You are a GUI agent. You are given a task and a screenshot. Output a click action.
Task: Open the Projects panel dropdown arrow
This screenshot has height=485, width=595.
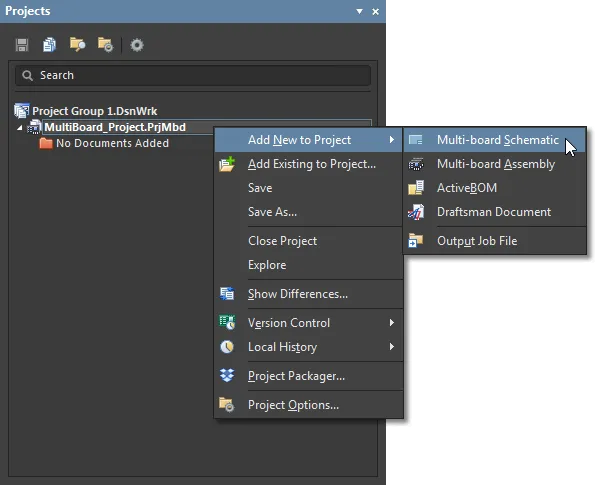point(359,11)
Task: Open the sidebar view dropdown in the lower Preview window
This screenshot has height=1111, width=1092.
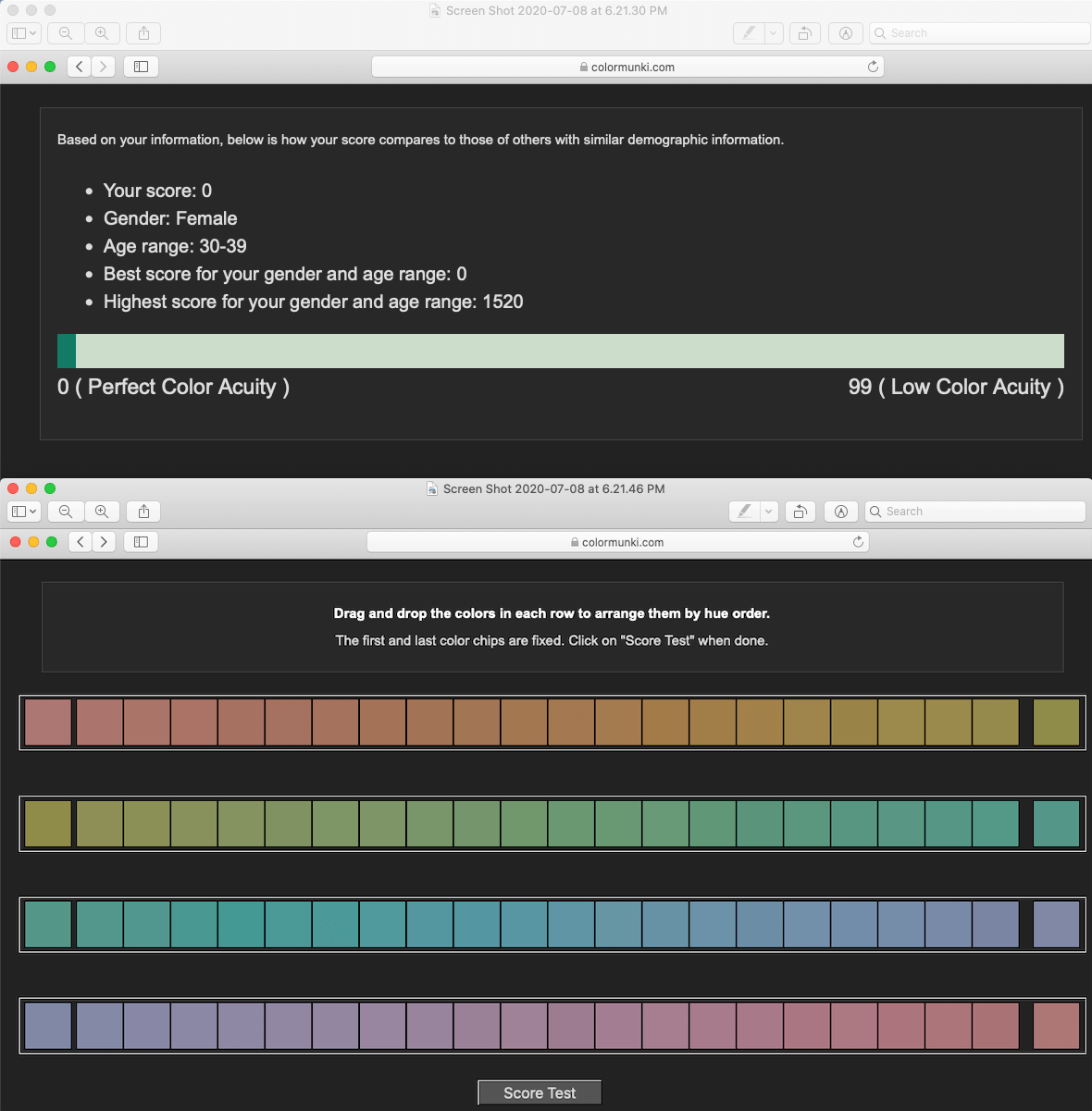Action: click(23, 512)
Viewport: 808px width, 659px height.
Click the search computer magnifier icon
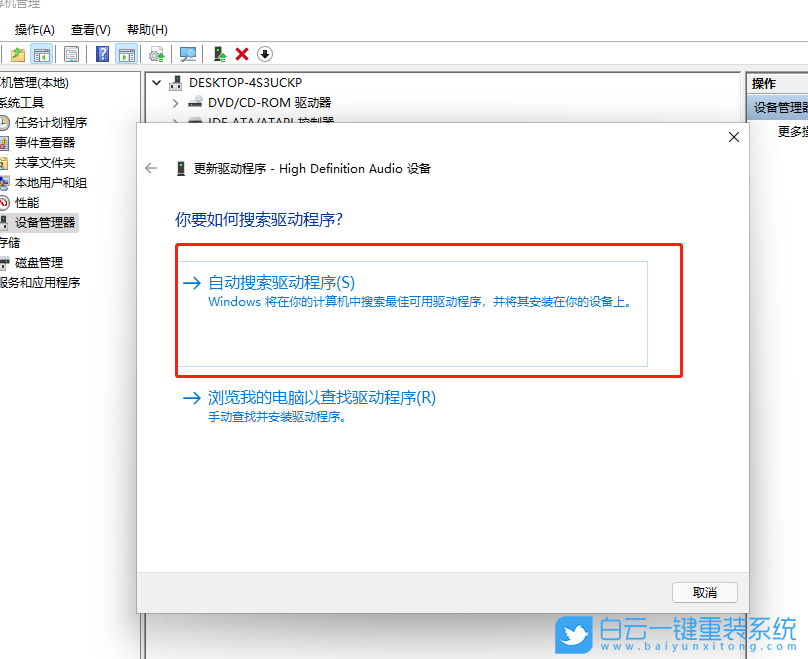(187, 54)
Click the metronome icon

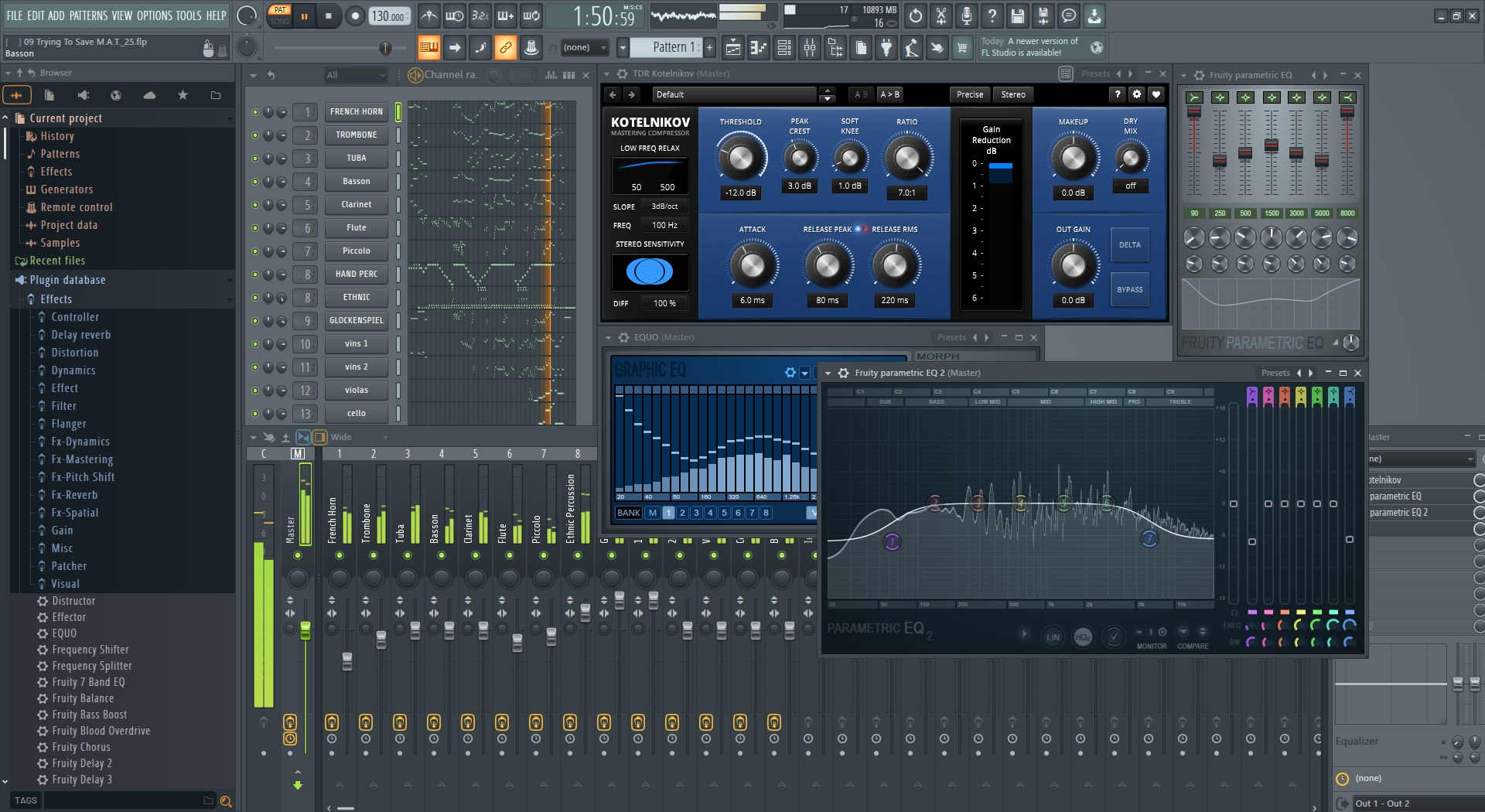(x=429, y=15)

*Task instructions*
Within the records above, count the lines that hold the word "dropdown" and give only that number.

*Result for this exercise*
2